● SUPPLIED RECORDS
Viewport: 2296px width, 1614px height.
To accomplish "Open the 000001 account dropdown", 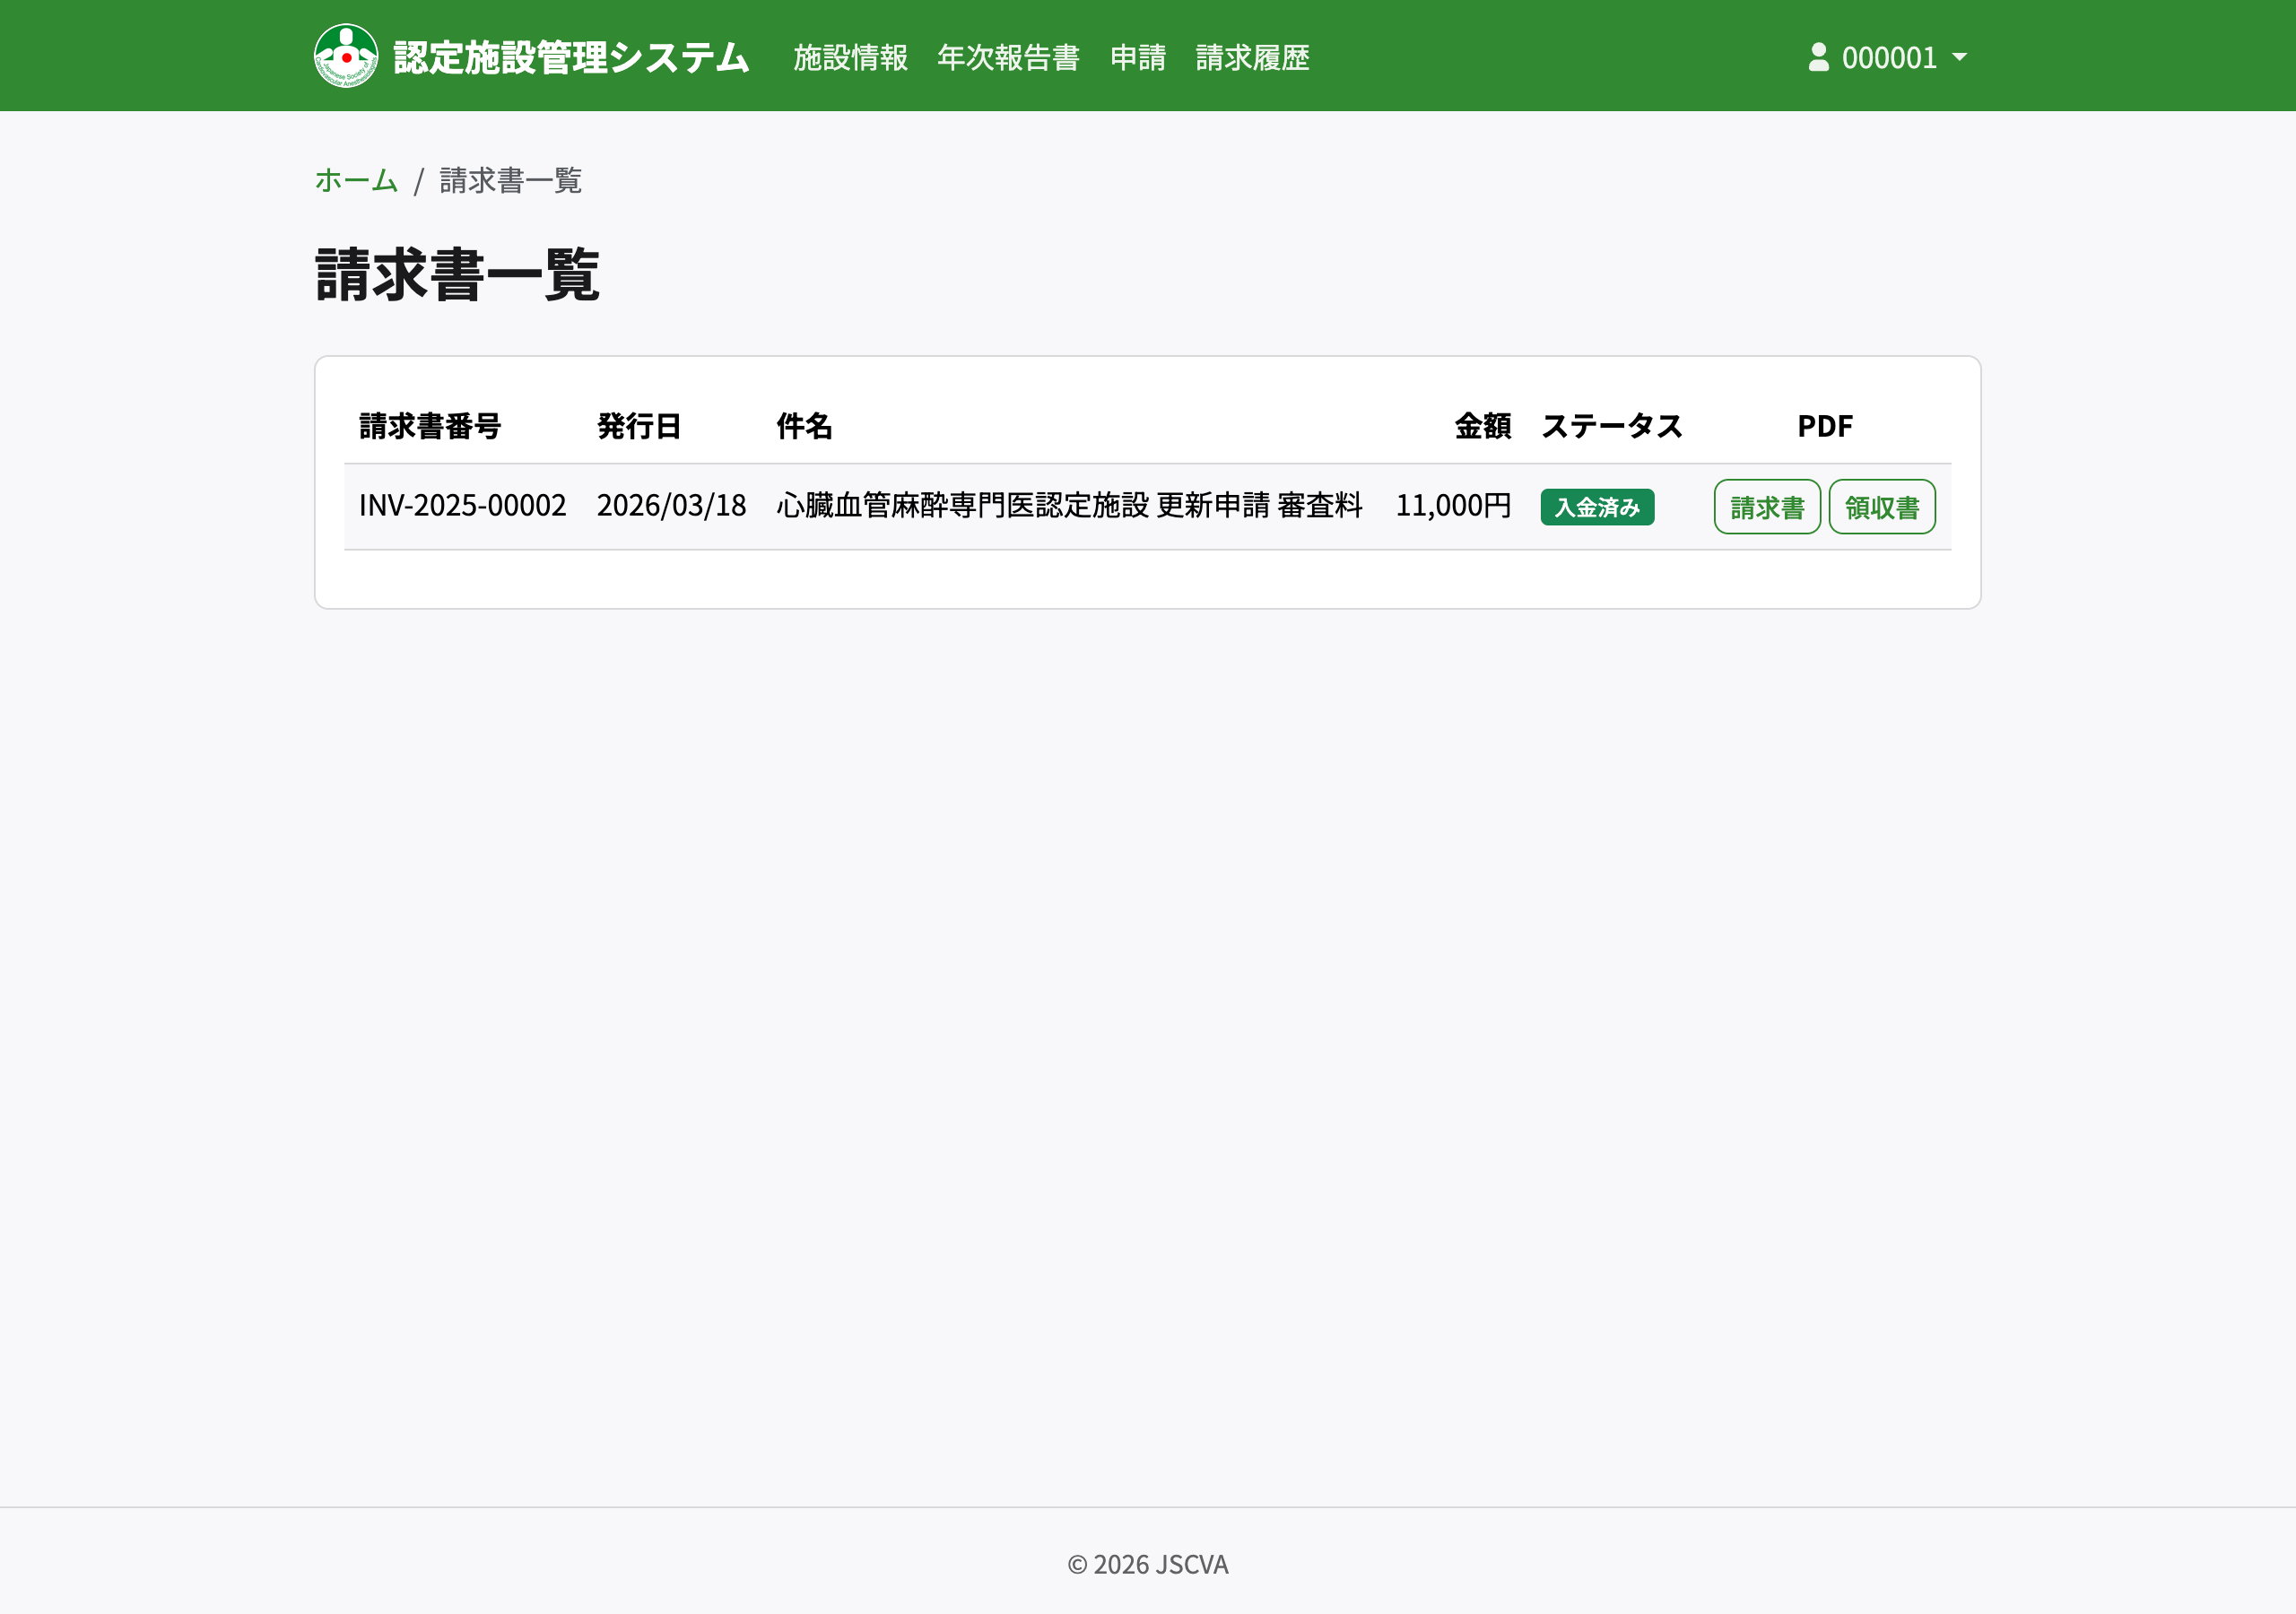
---
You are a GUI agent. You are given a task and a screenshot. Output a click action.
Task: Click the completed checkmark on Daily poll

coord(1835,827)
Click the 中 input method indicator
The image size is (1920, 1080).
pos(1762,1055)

● WORK REQUEST
Would you copy out, exactly and with no pictures, only the lines above from the one that contains "Viewport: 2296px width, 1614px height." through the one that contains "the 000001 account"?

● EXERCISE ANSWER
Viewport: 2296px width, 1614px height.
To accomplish "Open the 000001 account dropdown", 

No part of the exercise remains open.